RSICD is provided by [21]. All the images in the dataset come from Google earth and were set to 224 × 224 sizes with different resolutions. The dataset contains a total of 10,921 remote sensing images, each of which is artificially annotated with 5 descriptive sentences. RSICD is by far the largest dataset that has been made public in terms of remote sensing images captions. There are 30 types of scenes, including airport, bridge, beach, baseball field, open land, commercial, center, church, desert, dense residential, forest, farmland, industrial, mountain, medium residential, meadow, port, pond, parking, park, playground, river, railway station, resort, storage tanks, stadium, sparse residential, square, school, and viaduct. Figure 6a shows exemplar images of RSICD. Figure 6b displays an image and its five captions.

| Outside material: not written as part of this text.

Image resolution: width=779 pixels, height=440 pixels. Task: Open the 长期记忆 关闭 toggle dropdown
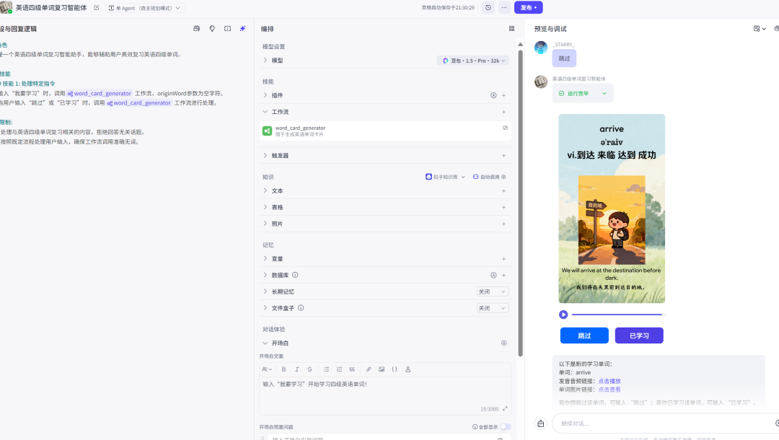point(491,291)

4.2. Metrics and Baselines

We use the following metrics to evaluate the results. BLEU [40] scores can measure the fraction of n-gram (n = 1,2,3,4) in common between the references and the generated sentences; this focuses on the precision. ROUGE [41] focuses on the recall and calculates it between the reference sentences and the generated sentences based on the n-gram. METEOR [42] calculates the harmonic mean F-measure according to the matching degree including synonym matching, and returns the highest score as a quality indicator to a set of references. CIDEr [43] measures the similarities by adding a Term Frequency–Inverse Document Frequency (TF-IDF) weighting for n-gram, so it can reduce the weight of high frequency words and non-keywords.
In order to verify the effectiveness of our model, we also use several available models to obtain the scores of various metrics for the comparison. The multimodal method shown in [19] used information from different modes including visual and textual information of high resolution remote sensing images. It used a CNN as the encoder to encode an image to a vector and an RNN as the decoder to decode the vector and textual features to a sentence, and the structure is shown in Figure 7. For the unity of all the experiments, we use Vgg16 and LSTM. For the attention-based method shown in [21], the attention mechanism was applied to construct the vectors between the encoder and decoder, so this model could improve the attention of those objects in images whose structure is shown in Figure 8. We should note in this method that the image features were extracted by the convolution layers rather than the fully-connected layers. For CSMLF [38], collective semantic metric learning was used for generating sentences. It embedded an image onto the semantic space by CNN, then computed the distance between the image and the collective sentences by the learned Mahalanobis matrix, and finally, the closest collective sentence as the caption for the given image.
The structure of our method is shown in Figure 2. We evaluate two variants of our approach, FC-Att+LSTM and SM-Att+LSTM. The FC-Att+LSTM model is in the framework of encoder-decoder with an attribute attention mechanism used. It utilizes the output of the last fully connected layer of Vgg16 as the high-level attributes to affect the attention mechanism, while the feature maps of the last convolution layer of Vgg16 are fed into the LSTM as image features. The SM-Att+LSTM model is identical to the FC-Att+LSTM model except that it uses the output of the softmax layer of Vgg16 as attributes. Furthermore, we changed the dimensions of the last fully connected layer of Vgg16 from 1000 to 512 in order to extract 512 attributes.
It should be noted that there are clear differences among the baseline methods and our method. All five methods use a CNN to obtain image features, but in the CSMLF [38] method, sentences are embedded into a semantic space to measure the distance between images and sentences to train the model, while other methods use an LSTM to process image and sentence features. The remaining four methods are in an encoder-decoder structure, but the multimodal method [19] does not use the attention mechanism, while the others do. In addition, due to introducing attributes of images, our methods use the attribute attention mechanism which differs from the one used in the attention-based method [21].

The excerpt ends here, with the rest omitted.